Normally when I – or most other screenwriter guru types – analyze a movie, we start by diving right into the structure. However, lately several of my students have been struggling with structuring their screenplays because they haven’t really figured out the bigger conceptual ideas.

It’s really hard to know what the story structure should be until you know what the story is really about. How do you make the decisions as to what the Act One Turning Point or Midpoint are? Too often we begin the discussion of how-to-write assuming that the writer has a fully fleshed out story concept. But seldom do stories just spring to mind fully formed.

So I want to start by looking at some of the big conceptual decisions Mr. Berenbaum made. Of course I have no idea how he went about his idea development process. But even if we can’t say exactly how he made his conceptual choices, identifying those choices will demonstrate the kind of things you need to figure out in your story before you can properly break the structure.

Let’s start with the logline: Elf is the story of a human raised as an elf in Santa’s workshop who goes to New York to seek his biological father. That’s the high concept idea, the thing that sells the movie. And it suggests a lot – it gives us a good sense of the character’s external journey and a hint at where the internal journey may lie.

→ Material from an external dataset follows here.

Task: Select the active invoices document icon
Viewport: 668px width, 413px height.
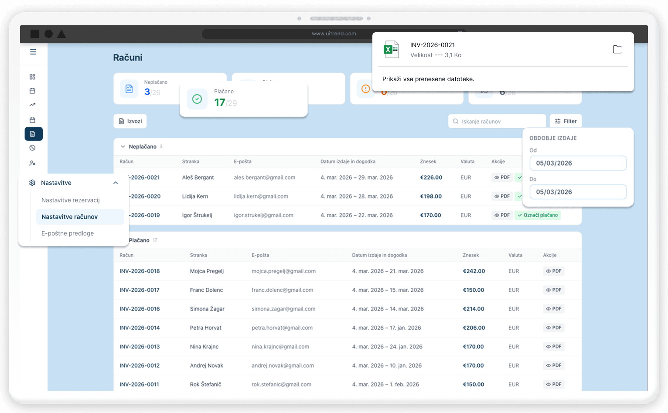Action: coord(34,134)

Again, I don’t know how Mr. Berenbaum developed the story. Perhaps he first had the idea of an elf in the city. Or a human raised by elves. Or maybe the whole premise came to him all at once. Regardless, it’s important to note that there are actually two big ideas here: 1) a human raised by elves, and 2) that character searching for his father. I find that most really good concepts are actually two big ideas put together.

Here’s an interesting thought experiment: What if the story was simply about a human raised by elves – if it left out the part about going to New York. Imagine what that movie might be. Can you imagine a good version? Did you have to add a different second idea?

Let’s consider what underlying concepts Elf’s logline suggests. First, it’s a fish-out-of-water-story times two. We have a human who is out of place in the elf world, and then an elf who is out of place in the human world.

Second, it’s about family. Buddy (the human/elf in question) is looking for his father. This dovetails nicely with the fish-out-of-water idea. Buddy doesn’t feel like he belongs at the North Pole, so he’s seeking out his human family. And, given our fish-out-of-water angle, he shouldn’t fit in well there, either.

Third, this is a Christmas story, so it ought to take advantage of the mythology of Christmas.

Now may be a good time to bring up genre, tone and rating. There are several ways one could take this concept. It could have been done as a raunchy, R-rated, anti-Christmas comedy (like Bad Santa). Or it could have been done as a G-rated, sentimental children’s adventure (like the Rudolph TV special). It might have even worked as a straight-up romantic comedy, but that would be fighting the concept. The filmmakers of Elf chose to do a PG-13 all-audience broad comedy.

So that decision influenced how they addressed the underlying conceptual elements. The fish-out-of-water element obviously has great potential for humor, and based on the tone/genre/rating choice, that humor ought to be broad, goofy and largely inoffensive. In terms of the family element, the tone would suggest a happy ending where Buddy finds a family. And in terms of the Christmas element, we would expect a positive angle celebrating Christmas as a time of love, joy, optimism and hope.

And sure enough the movie delivers exactly those things, achieving a tonal and thematic consistency. Now the structure should start to grow organically out of these conceptual decisions. I’ll look at how that happens in my next post.

Note that these conceptual decisions are the ones I encouraged writers to make in my post titled, “What Kind of Movie Is It?